Report renews calls for early diagnosis of dementia
Early diagnosis is necessary to improve the treatment, information and care given to people with dementia, according to a new report.
The World Alzheimer Report 2011from Alzheimer's Disease International warns that in higher income countries, such as England, between 50 and 80 per cent of dementia cases are not being recognised in primary care.
One reason identified for the missed diagnoses is the false belief that memory problems are a normal part of ageing.
The report calls for earlier identification and diagnosis, in line with NICE's guidelines on dementia.
NICE recommends that staff in primary care should consider referring people who show signs of mild cognitive impairment (MCI) for assessment by memory assessment services.
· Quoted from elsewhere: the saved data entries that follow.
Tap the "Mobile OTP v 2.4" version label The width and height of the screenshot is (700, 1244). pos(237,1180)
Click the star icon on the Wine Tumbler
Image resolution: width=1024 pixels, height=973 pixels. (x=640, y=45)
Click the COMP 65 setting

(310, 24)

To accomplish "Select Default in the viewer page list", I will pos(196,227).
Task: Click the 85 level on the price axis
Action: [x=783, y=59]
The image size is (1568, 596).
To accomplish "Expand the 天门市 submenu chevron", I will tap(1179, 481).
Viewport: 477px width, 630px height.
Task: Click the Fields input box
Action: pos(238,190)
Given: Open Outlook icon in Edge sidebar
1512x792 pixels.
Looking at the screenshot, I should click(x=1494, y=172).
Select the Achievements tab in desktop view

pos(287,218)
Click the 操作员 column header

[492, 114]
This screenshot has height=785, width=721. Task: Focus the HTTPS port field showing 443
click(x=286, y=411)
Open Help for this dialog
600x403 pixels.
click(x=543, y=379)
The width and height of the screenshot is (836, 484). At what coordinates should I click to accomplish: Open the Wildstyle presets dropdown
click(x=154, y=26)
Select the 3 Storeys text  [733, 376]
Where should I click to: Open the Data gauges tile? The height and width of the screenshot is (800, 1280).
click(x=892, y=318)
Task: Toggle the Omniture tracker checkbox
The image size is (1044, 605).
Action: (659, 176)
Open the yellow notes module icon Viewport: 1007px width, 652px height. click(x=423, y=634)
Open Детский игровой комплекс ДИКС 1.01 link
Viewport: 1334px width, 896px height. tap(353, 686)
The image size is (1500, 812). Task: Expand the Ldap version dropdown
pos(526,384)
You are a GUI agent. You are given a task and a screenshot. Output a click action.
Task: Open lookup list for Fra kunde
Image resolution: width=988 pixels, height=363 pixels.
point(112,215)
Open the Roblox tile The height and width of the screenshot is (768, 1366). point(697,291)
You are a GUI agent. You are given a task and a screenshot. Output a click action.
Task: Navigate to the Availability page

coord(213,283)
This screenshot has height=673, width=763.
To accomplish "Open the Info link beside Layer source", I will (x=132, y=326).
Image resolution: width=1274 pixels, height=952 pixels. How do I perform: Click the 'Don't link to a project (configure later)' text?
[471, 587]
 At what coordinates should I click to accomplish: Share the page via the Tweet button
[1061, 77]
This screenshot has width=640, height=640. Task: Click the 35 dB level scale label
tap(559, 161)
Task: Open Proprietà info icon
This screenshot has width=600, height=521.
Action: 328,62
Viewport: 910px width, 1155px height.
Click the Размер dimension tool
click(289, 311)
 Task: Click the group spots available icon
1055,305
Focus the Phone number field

These services can then help determine whether there are signs of dementia, so that care can be planned at an early stage.
If MCI is identified, the memory assessment services should offer follow-up to monitor cognitive decline and other signs of possible dementia, to plan care at an early stage.
In addition, healthcare professionals who carry out health checks for people with learning disabilities should be aware that they have increased risk of dementia.
This also applies for healthcare professionals carrying out health checks for people in other high-risk groups, such as people with Parkinson's disease, or those who have had a stroke.
With an ageing population, the report states that earlier diagnosis can lead to better treatment.
In particular, it allows people a greater ability to plan their own lives after diagnosis, and to make important decisions about future treatment and care.
Marc Wortmann, Executive Director of Alzheimer's Disease International, said: “Over the past year, the research team has reviewed thousands of scientific studies detailing the impact of early diagnosis and treatment, and we have found evidence to suggest real benefits for patients and caregivers.
“Earlier diagnosis can also transform the design and execution of clinical trials to test new treatments.
“But first we need to ensure that people have access to the effective interventions that are already proven and available, which means that health systems need to be prepared, trained and skilled to provide timely and accurate diagnoses, communicated sensitively, with appropriate support.”
Professor Martin Prince of the Institute of Psychiatry, King's College London, and main author of the report added: “What is clear is that every country needs a national dementia strategy that promotes early diagnosis and a continuum of care thereafter.
“Primary care services, specialist diagnostic and treatment centers and community-based services all have a part to play, but to differing degrees depending upon resources.”
To help improve dementia services, the Department of Health yesterday pledged to invest £10 million in memory services to identify people with dementia earlier and treat them more effectively.
Care Services Minister, Paul Burstow said: “While there is no cure for dementia, we know that early diagnosis and early intervention can help people take control of their condition and plan for the future.
“With access to the right services and support, people with dementia can continue to live well for many years. Memory services have a really important role to play in this.”
NICE's guidance includes a NICE Pathway on dementia, bringing together related guidelines, implementation tools and the dementia quality standard.